Lightweight Transformer Framework for Weakly Supervised Semantic Segmentation
Ali Torabi, Sanjog Gaihre, Yaqoob Majeed
TL;DR
CrispFormer tackles weakly supervised semantic segmentation by embedding three decoder-centered mechanisms—boundary-aware supervision, uncertainty-guided refinement, and dynamic multi-scale fusion—into the SegFormer decoder without altering the backbone or relying on heavy post-processing. The approach uses an EMA teacher-guided seed/relabeling loop and a lightweight, per-pixel uncertainty model to soften supervision and gate residual corrections, yielding crisper boundaries and higher mIoU with minimal overhead. Empirical results on VOC2012 and COCO2014 show consistent improvements in boundary fidelity, small-object recall, and overall segmentation quality, approaching the performance of some fully supervised baselines while maintaining single-pass inference. The method demonstrates practical impact by delivering high-fidelity masks efficiently, with strong calibration and robust performance across datasets, and offers a reproducible path to higher-fidelity masks from image-level supervision.
Abstract
Weakly supervised semantic segmentation (WSSS) must learn dense masks from noisy, under-specified cues.
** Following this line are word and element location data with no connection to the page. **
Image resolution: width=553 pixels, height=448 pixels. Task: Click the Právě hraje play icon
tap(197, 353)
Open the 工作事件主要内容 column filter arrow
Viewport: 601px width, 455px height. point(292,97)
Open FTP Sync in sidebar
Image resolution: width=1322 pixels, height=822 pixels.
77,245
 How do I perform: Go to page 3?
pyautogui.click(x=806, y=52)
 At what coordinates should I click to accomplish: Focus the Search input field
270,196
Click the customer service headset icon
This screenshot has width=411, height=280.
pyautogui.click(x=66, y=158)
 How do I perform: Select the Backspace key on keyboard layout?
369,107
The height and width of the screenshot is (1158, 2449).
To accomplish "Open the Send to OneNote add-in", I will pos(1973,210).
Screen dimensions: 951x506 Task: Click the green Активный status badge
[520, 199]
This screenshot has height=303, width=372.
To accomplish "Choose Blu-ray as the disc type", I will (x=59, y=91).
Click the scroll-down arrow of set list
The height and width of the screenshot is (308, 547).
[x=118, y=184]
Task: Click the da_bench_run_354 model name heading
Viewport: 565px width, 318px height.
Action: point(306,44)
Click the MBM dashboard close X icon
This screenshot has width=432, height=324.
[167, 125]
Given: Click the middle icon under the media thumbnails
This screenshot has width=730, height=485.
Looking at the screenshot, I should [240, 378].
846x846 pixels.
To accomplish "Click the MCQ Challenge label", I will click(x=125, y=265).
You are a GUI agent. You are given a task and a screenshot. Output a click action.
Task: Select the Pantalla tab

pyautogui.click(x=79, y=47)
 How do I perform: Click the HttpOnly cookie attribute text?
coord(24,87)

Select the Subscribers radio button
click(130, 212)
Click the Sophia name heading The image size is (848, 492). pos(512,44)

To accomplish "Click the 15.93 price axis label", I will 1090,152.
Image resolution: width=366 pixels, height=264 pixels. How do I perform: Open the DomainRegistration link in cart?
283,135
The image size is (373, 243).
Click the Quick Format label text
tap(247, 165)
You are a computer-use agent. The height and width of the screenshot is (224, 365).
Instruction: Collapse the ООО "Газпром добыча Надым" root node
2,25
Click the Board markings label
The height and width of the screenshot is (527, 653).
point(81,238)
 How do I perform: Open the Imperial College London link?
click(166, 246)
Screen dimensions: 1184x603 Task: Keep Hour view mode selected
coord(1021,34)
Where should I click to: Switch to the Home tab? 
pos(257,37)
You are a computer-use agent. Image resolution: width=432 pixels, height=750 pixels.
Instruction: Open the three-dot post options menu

We revisit the SegFormer decoder and show that three small, synergistic changes make weak supervision markedly more effective-without altering the MiT backbone or relying on heavy post-processing. Our method, CrispFormer, augments the decoder with: (1) a boundary branch that supervises thin object contours using a lightweight edge head and a boundary-aware loss; (2) an uncertainty-guided refiner that predicts per-pixel aleatoric uncertainty and uses it to weight losses and gate a residual correction of the segmentation logits; and (3) a dynamic multi-scale fusion layer that replaces static concatenation with spatial softmax gating over multi-resolution features, optionally modulated by uncertainty. The result is a single-pass model that preserves crisp boundaries, selects appropriate scales per location, and resists label noise from weak cues. Integrated into a standard WSSS pipeline (seed, student, and EMA relabeling), CrispFormer consistently improves boundary F-score, small-object recall, and mIoU over SegFormer baselines trained on the same seeds, while adding minimal compute. Our decoder-centric formulation is simple to implement, broadly compatible with existing SegFormer variants, and offers a reproducible path to higher-fidelity masks from image-level supervision.